J. Craig Venter Institute, Rockville, Maryland, United States of America.
PLoS Negl Trop Dis. 2010 Jun 15;4(6):e716. doi: 10.1371/journal.pntd.0000716.
In order to maintain genome information accurately and relevantly, original genome annotations need to be updated and evaluated regularly. Manual reannotation of genomes is important as it can significantly reduce the propagation of errors and consequently diminishes the time spent on mistaken research. For this reason, after five years from the initial submission of the Entamoeba histolytica draft genome publication, we have re-examined the original 23 Mb assembly and the annotation of the predicted genes.
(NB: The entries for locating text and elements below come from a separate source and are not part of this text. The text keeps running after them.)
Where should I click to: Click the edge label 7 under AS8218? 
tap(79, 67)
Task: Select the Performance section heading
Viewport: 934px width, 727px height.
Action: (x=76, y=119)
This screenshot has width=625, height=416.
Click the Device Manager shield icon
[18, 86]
The evaluation of the genomic sequence led to the identification of more than one hundred artifactual tandem duplications that were eliminated by re-assembling the genome. The reannotation was done using a combination of manual and automated genome analysis. The new 20 Mb assembly contains 1,496 scaffolds and 8,201 predicted genes, of which 60% are identical to the initial annotation and the remaining 40% underwent structural changes. Functional classification of 60% of the genes was modified based on recent sequence comparisons and new experimental data. We have assigned putative function to 3,788 proteins (46% of the predicted proteome) based on the annotation of predicted gene families, and have identified 58 protein families of five or more members that share no homology with known proteins and thus could be entamoeba specific. Genome analysis also revealed new features such as the presence of segmental duplications of up to 16 kb flanked by inverted repeats, and the tight association of some gene families with transposable elements.
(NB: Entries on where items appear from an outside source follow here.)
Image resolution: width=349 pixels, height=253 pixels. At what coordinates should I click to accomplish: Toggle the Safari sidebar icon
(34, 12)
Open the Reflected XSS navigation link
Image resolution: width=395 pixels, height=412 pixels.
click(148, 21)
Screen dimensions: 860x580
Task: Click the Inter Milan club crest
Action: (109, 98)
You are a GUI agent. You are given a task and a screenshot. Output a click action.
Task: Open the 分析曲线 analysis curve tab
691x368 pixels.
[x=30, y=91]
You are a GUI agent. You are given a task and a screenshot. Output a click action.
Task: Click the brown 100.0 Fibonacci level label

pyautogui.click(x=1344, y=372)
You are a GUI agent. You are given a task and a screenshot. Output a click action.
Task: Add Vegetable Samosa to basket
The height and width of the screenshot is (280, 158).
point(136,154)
This new genome annotation and analysis represents a more refined and accurate blueprint of the pathogen genome, and provides an upgraded tool as reference for the study of many important aspects of E. histolytica biology, such as genome evolution and pathogenesis.
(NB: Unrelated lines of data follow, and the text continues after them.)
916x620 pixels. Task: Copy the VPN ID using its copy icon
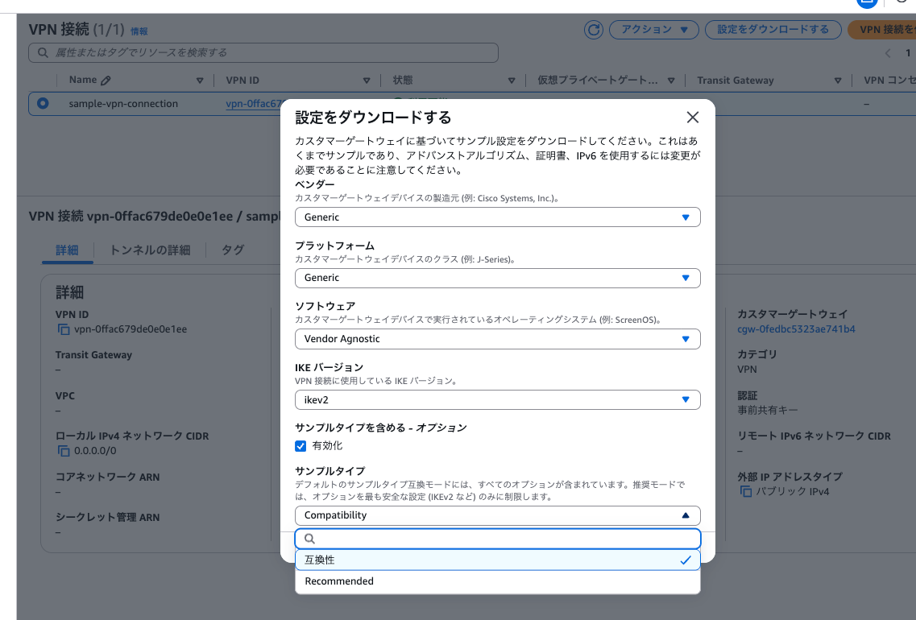coord(67,329)
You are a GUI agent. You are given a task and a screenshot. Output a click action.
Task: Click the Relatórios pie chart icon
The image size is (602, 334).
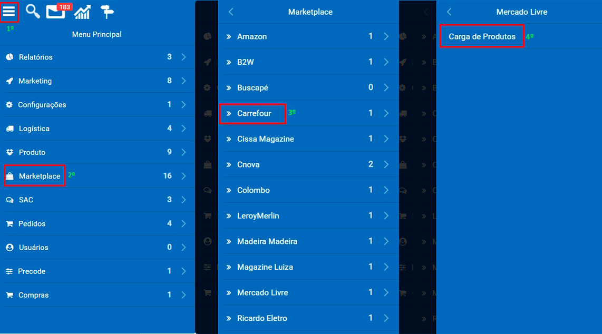(x=9, y=57)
为了准确和相关地维护基因组信息,需要定期更新和评估原始基因组注释。对基因组进行手动重新注释很重要,因为它可以显著减少错误的传播,从而减少在错误研究上花费的时间。出于这个原因,在初始提交溶组织内阿米巴虫草案基因组出版物五年后,我们重新检查了原始的 23Mb 组装和预测基因的注释。
对基因组序列的评估导致鉴定了一百多个人为的串联重复,这些重复通过重新组装基因组而被消除。重新注释是使用手动和自动化基因组分析相结合的方法完成的。新的 20Mb 组装包含 1496 个支架和 8201 个预测基因,其中 60%与初始注释相同,其余 40%发生了结构变化。根据最近的序列比较和新的实验数据,对 60%的基因进行了功能分类修改。我们根据预测基因家族的注释,为 3788 个蛋白质(预测蛋白质组的 46%)分配了可能的功能,并确定了 58 个具有五个或更多成员的蛋白质家族,这些家族与已知蛋白质没有同源性,因此可能是内阿米巴虫特有的。基因组分析还揭示了新的特征,例如长达 16kb 的片段重复,侧翼为反向重复,以及一些基因家族与转座元件的紧密关联。
这个新的基因组注释和分析代表了病原体基因组更精细和准确的蓝图,并提供了一个升级的工具作为参考,用于研究许多重要的溶组织内阿米巴虫生物学方面,如基因组进化和发病机制。